Pavitra Ganga has developed a roadmap that seeks pathways towards a sustainable wastewater approach for the Kanpur Nagar area in Uttar Pradesh. The information also leads to a baseline scenario for the Jajmau sewage treatment plant, one of the two demosites of Pavitra Ganga.
The roadmap is the first deliverable of the Work Package Market uptake and business development and was developed by Aquafin, with the support of IIT Kanpur and VITO.
The overarching goal is to determine an ideal scenario with a 50 year horizon for future infrastructural investments in Kanpur Nagar. The roadmap carefully analyses the way towards a sustainable water reclamation service, incorporating the opportunities for recovering energy, materials and nutrients.
The plan takes into account, as much as possible, the principles of circular economics, where the positive potential of wastewater treatment plants is the central issue.
Analysis and screening
A multi-step process (scheme below) was deployed, starting with a screening in different sub-steps of the local conditions, the environmental pressures, the stakeholders’ interests and the specific local water resources.
In parallel, an evaluation of the actual assets’ situation was conducted in view of present and future investments. All this information has been used as input to a methodology to select and boost the most appropriate circular economy-based solutions.
The overall information is processed into a centralized baseline scenario for the Jajmau STP (sewage treatment plant), that identifies four principle flows: Treated Water, Energy, Sewage and Sludge (illustrated in the scheme below).
Tanneries cluster
The nearby tanneries cluster has a negative impact on the possible choices of the different applications, especially when illegal wastewater discharges occur in the municipal sewage network. The toxicity of the emissions from the tanneries decrease the circular potential of specific solutions and this results in a lower environmental attractiveness of single standalone solutions.
The proposed base-line scenario foresees a conventional sewage treatment (STP) to produce effluent water, further treated to remove heavy metals and recover chromium solution.
The STP effluent water would be reusable for both industrial applications and agricultural applications, but with the priority given to industrial reuse-opportunities – as this sector has a higher capacity to contribute to cost recovery than the agricultural sector. However, there is also a strong argument to deliver safe irrigation water as a public good for local farmers, and also as an alternative to using freshwater surface or ground water supplies for irrigation.
Energy valorisation
The energy valorisation plays a crucial role in the circular approach. The possibility of mixing wastewater sludge with organic material (with high calorific potential) features in the roadmap wherever possible (both co-pelletization with farming residues, and primary sludge digestion with other organic sources).

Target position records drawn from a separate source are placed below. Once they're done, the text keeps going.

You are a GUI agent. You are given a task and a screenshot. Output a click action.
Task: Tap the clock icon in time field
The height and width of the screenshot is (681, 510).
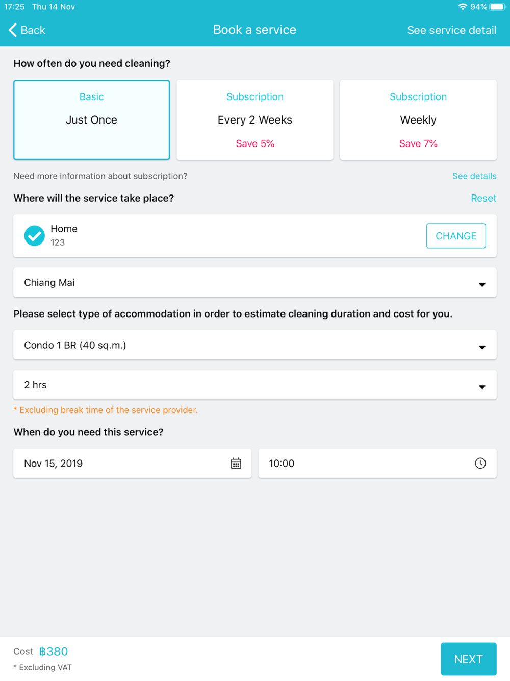pyautogui.click(x=480, y=463)
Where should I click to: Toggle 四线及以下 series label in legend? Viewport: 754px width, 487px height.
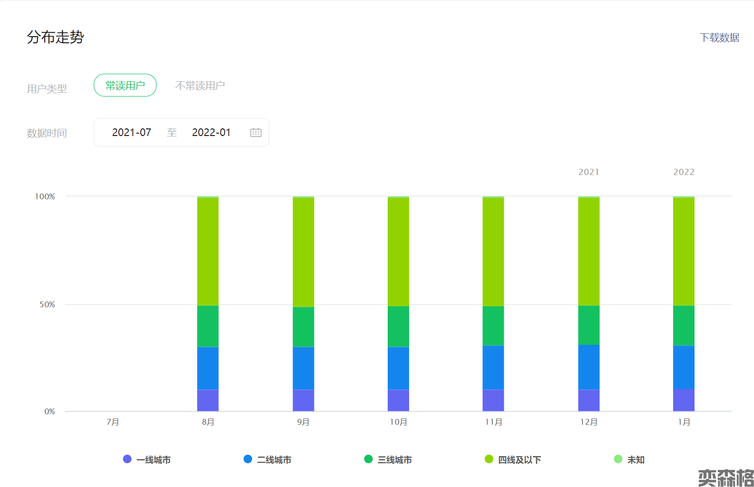click(519, 460)
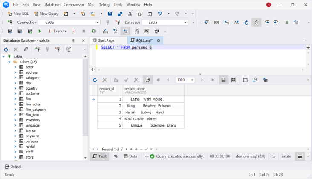Click the Undo arrow icon

coord(160,14)
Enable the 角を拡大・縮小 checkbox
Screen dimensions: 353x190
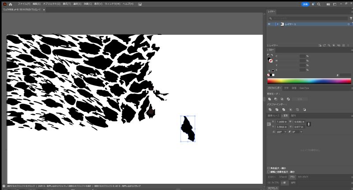click(269, 168)

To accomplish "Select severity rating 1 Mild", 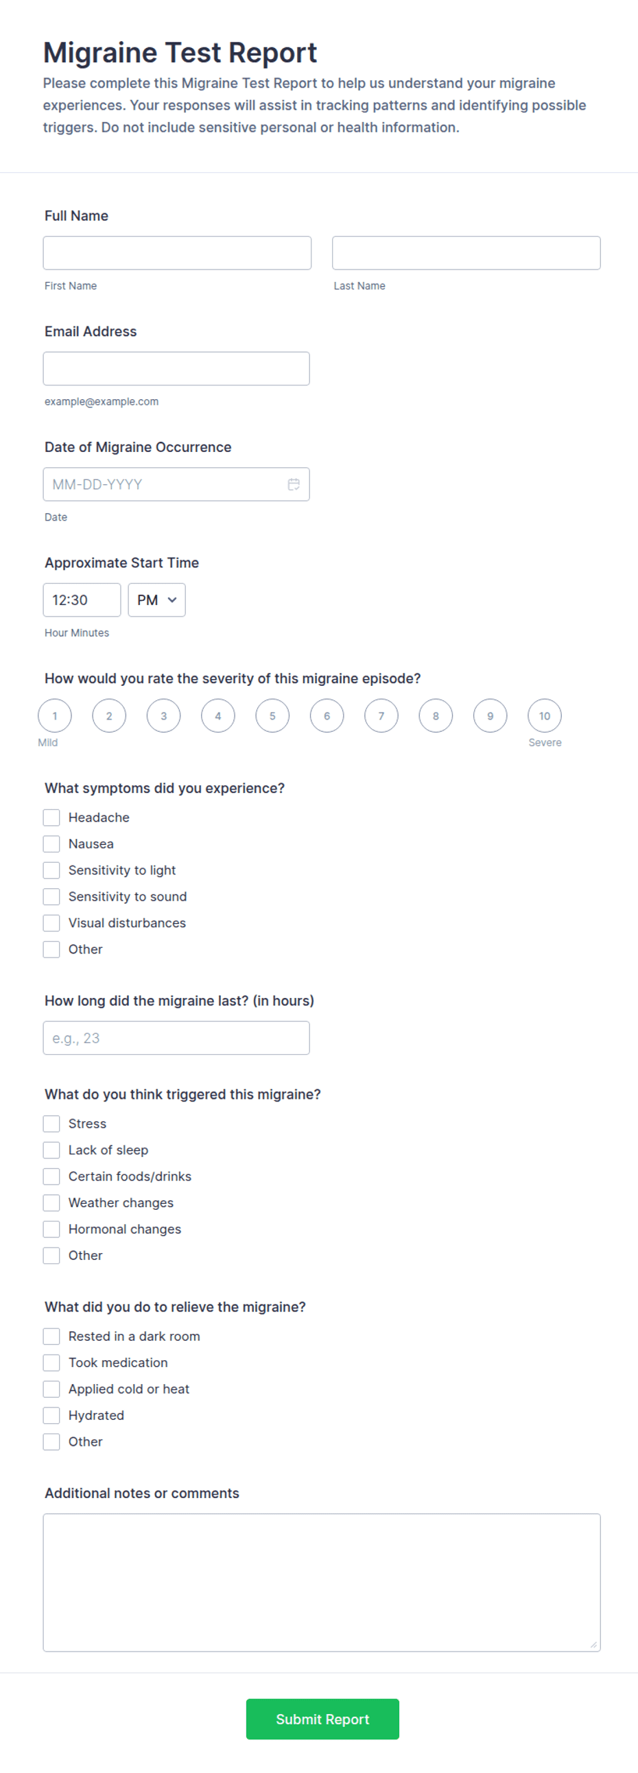I will point(55,716).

Septic sludge and manure have been identified as ideal substrates for primary STP sludge co-digestion. While the primary STP sludge would be treated through digestion, the disposal and the valorisation of secondary STP sludge would depend mainly on sludge co-pelletization. Co-pelletized material could be sold to the domestic market or incinerated in biomass power plants as a substitute for coal.
Sludge incineration
It is important to realize that the energy valorisation of the wastewater sludge ultimately depends on the incineration of the secondary STP sludge. Moreover, sludge incineration is also a step for a number of powerful circular economy solutions. One of the solutions is the production of fertilizers, as the ashes resulting from the biomass power plants combustion can be further exploited in a high-rate phosphorous recovery process. Another solution is sludge inertisation for use in the construction sector or as a substitute for charcoal (mitigation against climate change).
Fertilizer production
Uttar Pradesh is an area with an important agricultural sector where the availability of fertilizers is of crucial importance. Considering that the production of phosphorous fertilizers from sludge ashes will not fully cover the need for other fertilizers, the additional production of compost would also offer circular success.
Most solutions explored in the roadmap aim to reduce health issues among farmers and livestock, but alsoreduce soil pollution. The fertilizer production and use would also reduce the cross-links between faecal waste streams and food-production pathways. For this reason, the production of organic fertilizers in the Kanpur Nagar region would be solely based on the compost production from food waste collection as a parallel activity to the roadmap proposed for the STP Jajmau.